Write the next part of the passage on card skimming at cash machines, picking up after its final sentence.

Selected text =>
+--

The thieves attach a false front to the part of the cashpoint where a user inserts their cards - this device then reads the details from the card's magnetic strip and wirelessly sends them to the thief waiting in a car nearby.

In addition, an accomplice may wait near the machine and take note of people's PIN numbers as they punch them in, or a tiny camera - hidden in a leaflet dispenser or under the top of the machine - will record the PIN.

Some financial experts say banks have been losing hundreds of millions of pounds a year, but now the banks are hitting back.

Lloyds TSB and Barclays have been attaching anti-skimming devices to their cash machines after research showed three quarters of adults were concerned about withdrawing money from cash machines in case fraudsters copy their card details.

A spokesman for Lloyds TSB said: “We are doing everything we can to ensure that our cash machines are safe to use but we also need customers' help and we urge people to be vigilant when using cash machines and report anything suspicious.”

+--

Data lines =>
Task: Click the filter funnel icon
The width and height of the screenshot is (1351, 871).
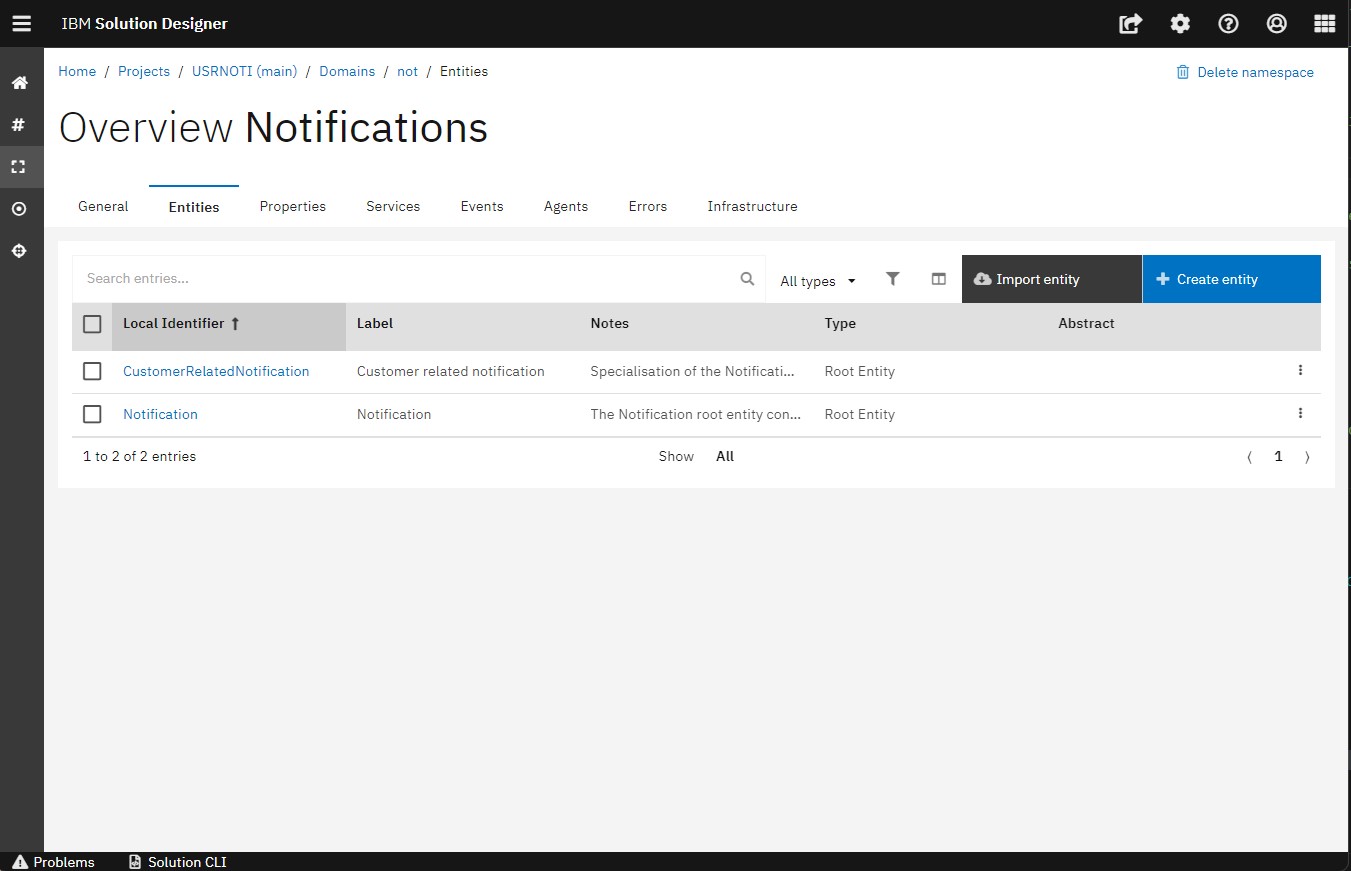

+--

Answer to the exercise =>
Barclays began trialling a new type of hole in the wall machine three years ago. The new machines make it more difficult to attach cloning devices, as there is a convex-shaped cover over the card slot.

Electronic sensors fitted inside the card slot are also able to tell if anything other than a valid card is being inserted.

Have you been a victim of “skimming”? Call The Evening Star newsdesk on 01473 324788 or write to Your Letters, Evening Star, 30 Lower Brook Street, Ipswich, IP4 1AN, or e-mail EveningStarLetters@eveningstar.co.uk

Did you know?

Cashpoints were first introduced in 1967 - Barclays was the first company to use them. They supply 63 per cent of all cash to individuals.

More than £180 billion is withdrawn a year - an average of more than £5,000 per second.